Slađan Spasić

Personal information
- Full name: Slađan Spasić
- Date of birth: 15 June 1973 (age 53)
- Place of birth: Norrköping, Sweden
- Height: 1.74 m (5 ft 9 in)
- Position: Attacking midfielder

Youth career
- Radnik Surdulica

Senior career*
- Years: Team / Apps / (Gls)
- Dinamo Vranje
- 1995–1997: Obilić / 42 / (9)
- 1997: Sloga Kraljevo
- 1998: Borac Čačak / 4 / (2)
- 1998–2000: Železnik / 51 / (13)
- 2000–2005: PAOK / 87 / (22)
- 2005–2006: Larissa / 16 / (1)
- 2006: Niki Volos / 6 / (0)
- 2007: Olympiakos Nicosia / 11 / (2)
- Total:  / 217+ / (49+)

= Slađan Spasić =

Serbian footballer (born 1973)

Slađan Spasić (Слађан Спасић; born 15 June 1973) is a Serbian former professional footballer who played as an attacking midfielder.

==Career==
In 1995, Spasić joined FR Yugoslavia Cup runners-up Obilić. He played two qualifier games in the 1995–96 UEFA Cup Winners' Cup.

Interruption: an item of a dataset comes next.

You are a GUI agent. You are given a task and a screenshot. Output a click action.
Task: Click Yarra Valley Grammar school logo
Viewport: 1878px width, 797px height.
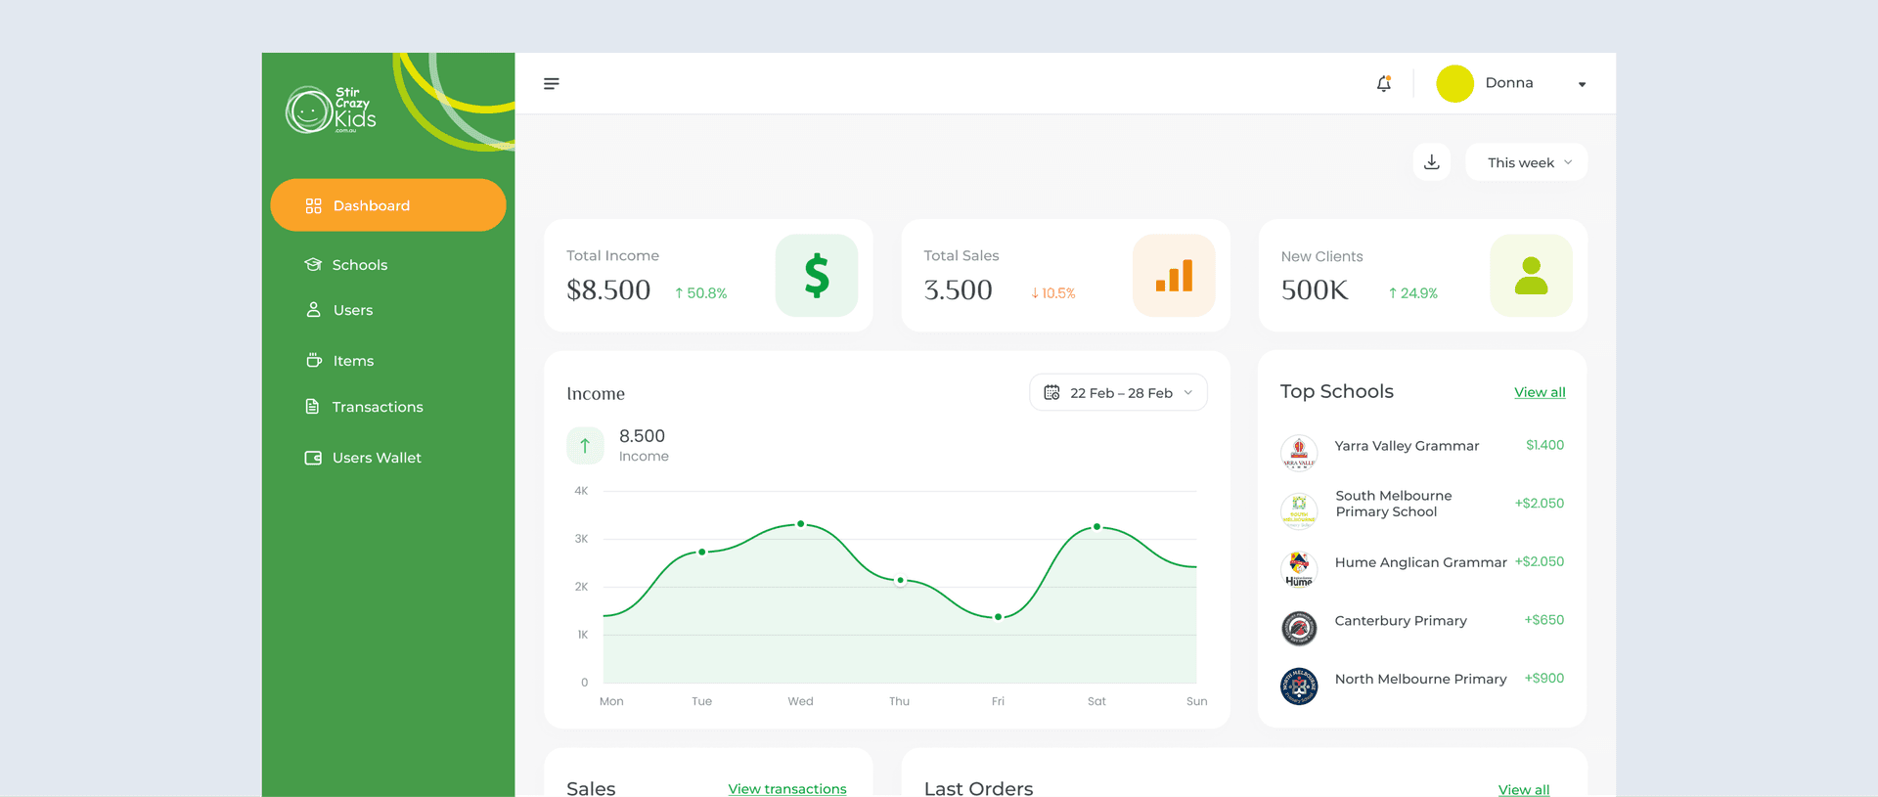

After brief stints at Sloga Kraljevo and Borac Čačak, Spasić signed with First League of FR Yugoslavia club Železnik in 1998. He was the team's joint top scorer in 1999–2000 with 12 goals.

Between 2000 and 2005, Spasić spent five seasons at PAOK, winning two Greek Cups (2001 and 2003). He played 87 games and scored 22 goals for the club in the top flight.